A new study has recommended fitting face shields to combat helmets to better protect troops on the battlefield.
Greater use of body armour, called PPE or personal protective equipment, has allowed soldiers to survive violent explosions. But this has meant blast-induced traumatic brain injury has become the most prevalent military injury faced by soldiers in Iraq and Afghanistan.
A study by the United States military in 2009 found approximately 60% of combat casualties were the result of explosive blasts, resulting in some form of blast-induced traumatic brain injury.
Up to now, little has been known about the mechanical effects of blasts on the human head. Even less is known about how personal protective equipment, such as helmets, affect the brain's response to such blasts.
To get some answers, a team of researchers led by Raul Radovitzky from the Massachusetts Institute of Technology, tested the United States military's standard issue Advanced Combat Helmet (ACH).
Their report, which appears this week in the Proceedings of the National Academy of Sciences, examined the type of damage caused by the blast shock from a typical mortar attack or improvised explosive device (IED) - the most likely source for an explosive shock wave faced by troops in Iraq and Afghanistan.

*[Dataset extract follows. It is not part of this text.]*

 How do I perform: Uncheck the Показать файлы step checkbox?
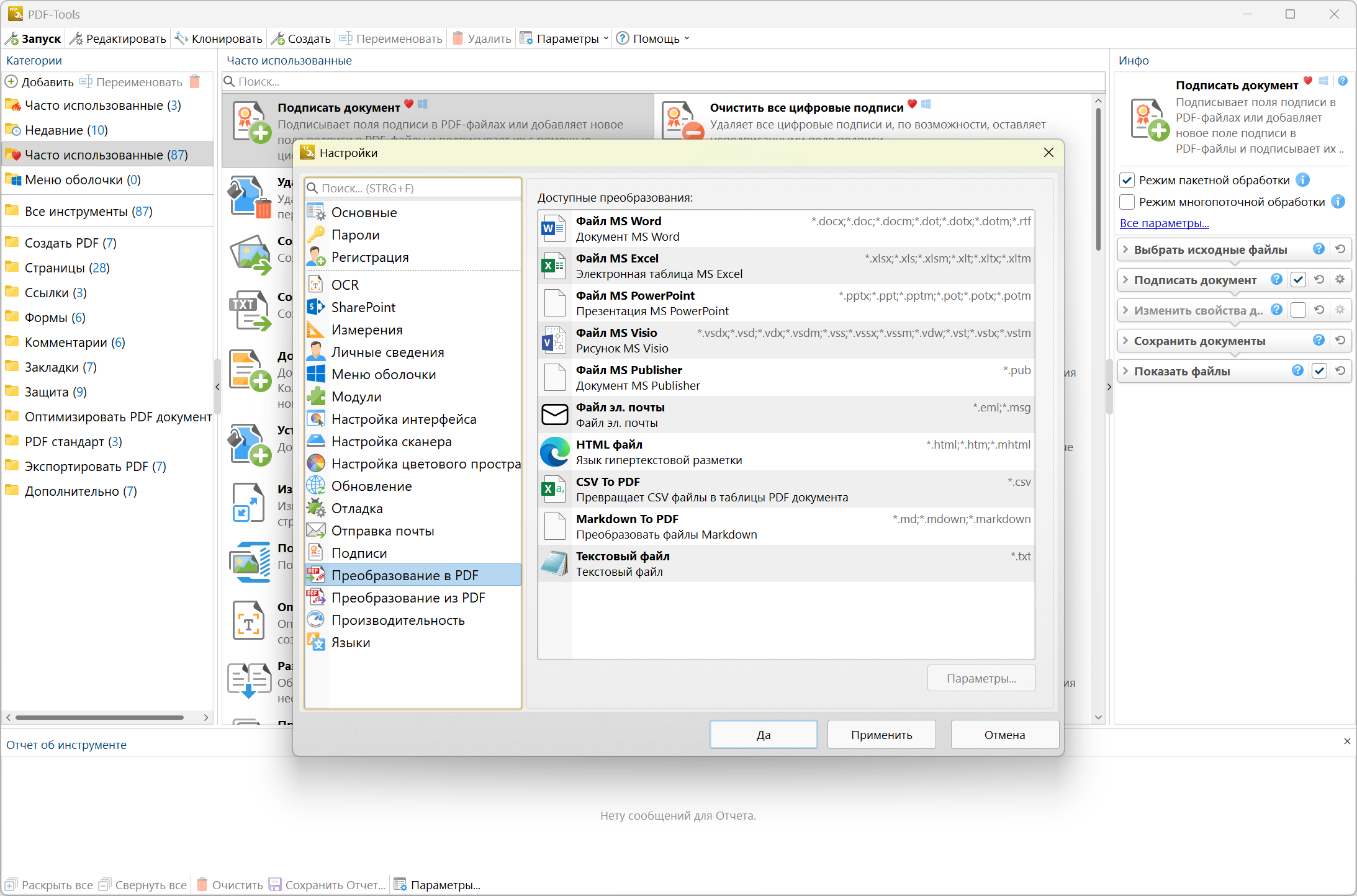[1319, 371]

Radovitzky's team used sophisticated three-dimensional computer models to investigate how explosive shock waves move through the cranium, cranial fluids and soft brain tissues of the human head.
They examined the impact of a blast wave against an unprotected head, head wearing a helmet, and a helmeted head fitted with a face shield.
Their simulations showed a typical frontal explosion compressed the air up to 10 times normal pressure. This energy was transmitted through the face into the skull and soft tissues.
Their results showed the ACH does little to protect soldiers from blast-induced brain injury, being only marginally better than no helmet at all in terms of mitigating blast shock.
The researchers found this was because the helmet didn't impede direct transmission of stress waves into the intracranial cavity. They also found slightly higher pressures where helmet padding touches the head.
But the simulations didn't support earlier claims that the helmets could actually increase brain injury by focusing blast energy.
Radovitzky's team found the best results were obtained by wearing a helmet fitted with a face shield. This reduced intracranial stresses to one-tenth of the pressure imposed on an unprotected head.
Professor Robert Vink, a neurologist at the University of Adelaide, says the study supports earlier animal tests, which reached the same conclusions.
He says the face shield makes a huge difference.
"It acts like a pressure deflector, you have this wave of pressure and the visor is like an aerodynamic device that makes the pressure go around the head."
Vink says the recent conflicts in Afghanistan and Iraq have shown a change in the type of threat soldiers face.
"Before, we focused on gun shot, but that's not the biggest issue now, it's blast," he says.
According to a Defence Force spokesperson, Australian troops are equipped with the Enhanced Combat Helmet (ECH), which is different to the ACH, but both are based on the Personal Armour System for Ground Troops (PASGT) helmet.